Action on policies. Clinch Superior Court. Before Judge Knight.
The appellee, Frankie Mills, filed suit against the appellants, Georgia American Insurance Company and Southeastern Fidelity Insurance Company, to recover personal injury protection, or "no-fault," benefits allegedly due her under a policy of motor vehicle accident insurance issued to Glynn Herrin. She also sought to recover a statutory bad-faith penalty, attorney fees, and punitive damages based on the appellants' failure to pay the claim in a timely manner.
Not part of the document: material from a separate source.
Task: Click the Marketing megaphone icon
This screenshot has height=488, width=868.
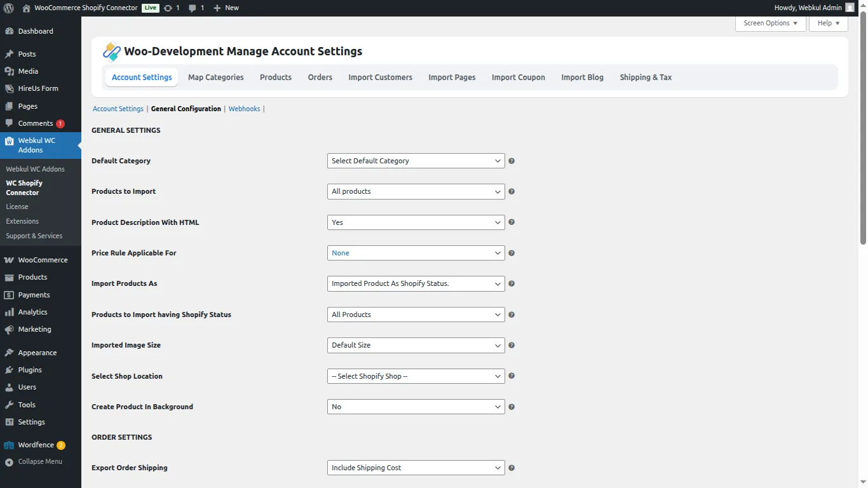Action: click(10, 329)
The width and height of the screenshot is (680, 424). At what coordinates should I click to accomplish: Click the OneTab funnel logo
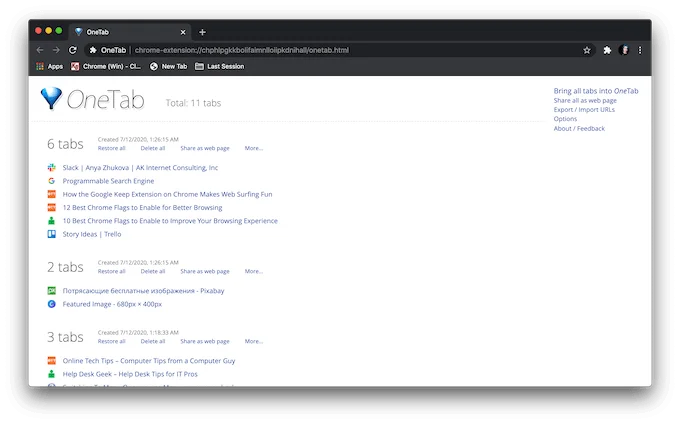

After the appellants had filed their separate answers, the appellee filed an amendment to her complaint in which she designated Georgia American as the sole defendant. Thereafter, Southeastern Fidelity was not listed as a defendant in any of the pre-trial pleadings or orders filed in the case. Likewise, during the trial of the case no evidence was introduced tending to establish that Southeastern Fidelity was a party to the policy sued upon.
The jury returned a verdict in favor of the appellee and against Georgia American. After moving unsuccessfully for judgment notwithstanding the verdict or, in the alternative, for a new trial, Georgia American filed a direct appeal to this court. However, that appeal was dismissed on the ground that the case was technically still pending in the trial court, in that no written order had ever been entered dismissing the claim against Southeastern Fidelity. See Georgia American Ins. Co. v. Mills, 183 Ga. App. 707 (359 SE2d 697) (1987). Upon the return of the case to the trial court, the judge denied a motion for summary judgment filed by Southeastern Fidelity, while directing the entry of a final, appealable judgment against Georgia American pursuant to OCGA 9-11-54 (b). The present appeals are taken from the latter order.
The appellee sustained the injuries upon which her claim was based while riding as a passenger in a truck being driven by the named insured's wife, Elizabeth Herrin. Although Mrs. Herrin was listed on the declarations page of the policy as an "operator" of the vehicle, the word "excluded" was typed in close proximity to her name; and it was shown that upon applying for the policy Mr. Herrin had executed a "Named Driver Exclusion Endorsement" specifying that coverage would not be afforded "while any vehicle is being used, driven, operated by, or under the care, custody and control of Elizabeth Herrin." Virtually all of the enumerations of error in this appeal concern the enforceability of this exclusion. Held:
1. The insurer was required by the Georgia Motor Vehicle Accident Reparations Act, OCGA 33-34-1 et seq., to "pay basic no-fault benefits without regard to fault for economic loss resulting from: . . . (2) Accidental bodily injury sustained by any . . . person while occupying the owner's motor vehicle. . . ." OCGA 33-34-7 (a) (2). (Emphasis supplied.) See also OCGA 33-34-3 (a) (1). "Thus, the policy exclusion in this case . . . is unenforceable because, if allowed to be effective, it would reduce the coverage below the minimum required by the no-fault statute." Smith v. Southeastern Fidelity Ins. Co., 258 Ga. 15 (365 SE2d 105) (1988). Accord Southeastern Fidelity Ins. Co. v. Johnson, 256 Ga. 713 (352 SE2d 760) (1987). It follows that the trial court did not err in denying Georgia American's motions for directed verdict or for judgment notwithstanding the verdict on the coverage issue.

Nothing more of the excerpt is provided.